━━━ Records provided

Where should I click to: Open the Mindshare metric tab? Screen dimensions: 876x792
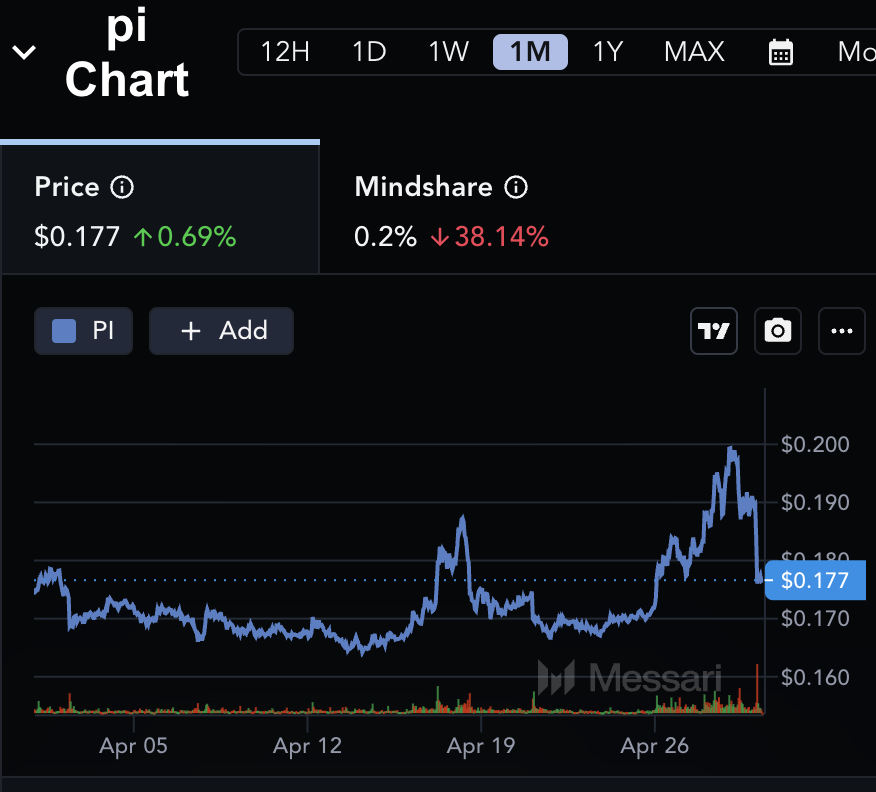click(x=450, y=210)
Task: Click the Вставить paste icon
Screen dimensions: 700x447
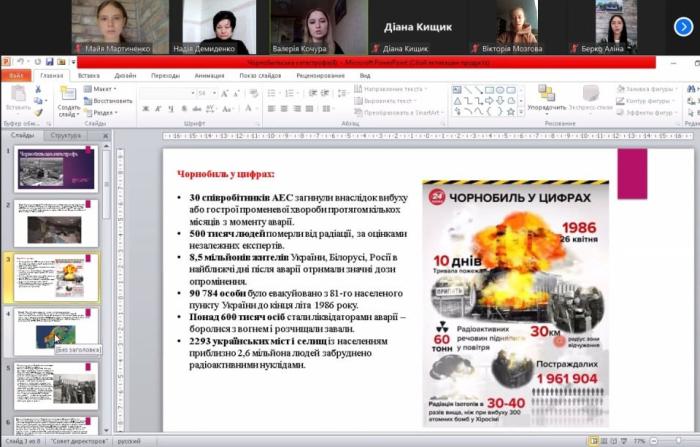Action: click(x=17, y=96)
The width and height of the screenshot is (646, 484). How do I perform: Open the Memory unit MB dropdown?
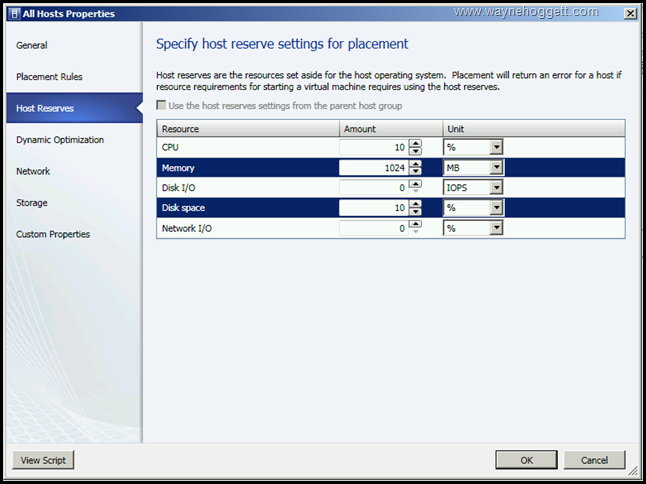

━━━━━━

* **What you are asked to do**:
Your copy must match the records above word for word and contain no pictures.

* **Response area**:
Where should I click to: Open the Mindshare metric tab? Screen dimensions: 876x792
click(x=450, y=210)
Task: Click the Вставить paste icon
Screen dimensions: 700x447
Action: click(x=17, y=96)
The width and height of the screenshot is (646, 484). How do I perform: Open the Memory unit MB dropdown?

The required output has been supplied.